El idioma es el español, con un acento serrano suave y amable, así que cualquier hispanohablante se maneja perfecto; en zonas indígenas se habla además kichwa. Con inglés te arreglás en Galápagos y hoteles, pero poco en el resto. Los ecuatorianos son cálidos, formales y respetuosos: se saluda con cortesía, se usa mucho el 'usted' y en los pueblos andinos conviene pedir permiso antes de fotografiar a la gente. La cultura indígena está muy viva, sobre todo en la Sierra.
El enchufe es de 120 V y 60 Hz con tomas tipo A y B (clavijas planas, estilo norteamericano), igual que en Estados Unidos, así que si venís del Cono Sur necesitás adaptador. La conectividad es buena en ciudades: podés comprar un chip prepago de Claro, Movistar o CNT presentando el pasaporte, o usar una eSIM. Un consejo de quien estuvo: no subestimes la altura de Quito ni los cambios de clima de la Sierra (podés tener sol fuerte y frío el mismo día), y llevá siempre abrigo aunque vayas a la mitad del mundo.
La historia del Ecuador es la de un país pequeño en tamaño pero de una diversidad asombrosa: cuatro mundos —la Sierra andina, la Costa del Pacífico, la Amazonía y las islas Galápagos— habitados durante más de diez mil años por decenas de pueblos originarios, incorporados tardíamente al Imperio inca y luego conquistados por los españoles en el siglo XVI. De la Real Audiencia de Quito, creada en 1563, surgió, tras las guerras de independencia lideradas por Simón Bolívar y Antonio José de Sucre, una nación que en 1830 se separó de la Gran Colombia y adoptó el nombre de la línea ecuatorial que la atraviesa, medida en su suelo por la Misión Geodésica Francesa del siglo XVIII.

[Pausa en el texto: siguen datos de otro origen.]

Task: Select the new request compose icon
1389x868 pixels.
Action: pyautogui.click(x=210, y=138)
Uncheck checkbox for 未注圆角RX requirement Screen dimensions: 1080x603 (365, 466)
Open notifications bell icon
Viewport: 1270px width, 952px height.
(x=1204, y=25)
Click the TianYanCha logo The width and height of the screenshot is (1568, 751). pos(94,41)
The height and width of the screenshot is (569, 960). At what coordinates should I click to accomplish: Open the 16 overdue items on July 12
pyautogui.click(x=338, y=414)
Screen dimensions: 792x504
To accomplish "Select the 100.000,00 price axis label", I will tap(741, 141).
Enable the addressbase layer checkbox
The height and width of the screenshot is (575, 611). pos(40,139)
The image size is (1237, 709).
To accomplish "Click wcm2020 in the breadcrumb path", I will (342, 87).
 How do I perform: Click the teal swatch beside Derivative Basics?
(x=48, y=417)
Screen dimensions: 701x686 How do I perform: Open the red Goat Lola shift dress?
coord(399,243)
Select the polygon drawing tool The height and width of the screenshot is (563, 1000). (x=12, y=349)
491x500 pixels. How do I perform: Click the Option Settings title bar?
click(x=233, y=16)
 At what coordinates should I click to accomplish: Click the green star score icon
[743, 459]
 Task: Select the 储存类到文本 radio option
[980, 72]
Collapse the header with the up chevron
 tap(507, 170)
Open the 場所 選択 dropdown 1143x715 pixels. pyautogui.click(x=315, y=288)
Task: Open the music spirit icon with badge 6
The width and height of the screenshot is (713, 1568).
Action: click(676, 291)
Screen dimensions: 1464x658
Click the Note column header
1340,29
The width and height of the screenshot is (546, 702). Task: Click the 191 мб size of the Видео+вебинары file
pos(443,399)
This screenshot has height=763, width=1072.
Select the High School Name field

El siglo XIX ecuatoriano fue de pugnas entre la conservadora y católica Quito serrana y la liberal Guayaquil costera, entre el proyecto teocrático de Gabriel García Moreno y la revolución laica de Eloy Alfaro. El XX vivió al ritmo de sus «booms» de exportación —cacao, banano y petróleo—, de dictaduras militares, del desgarro territorial frente al Perú y de una crónica inestabilidad política. Las últimas décadas trajeron la peor crisis financiera de su historia, la dolarización del año 2000, una fuerte emergencia de los movimientos indígenas y, tras la llamada Revolución Ciudadana de Rafael Correa, una nueva ola de convulsión marcada por el avance del narcotráfico.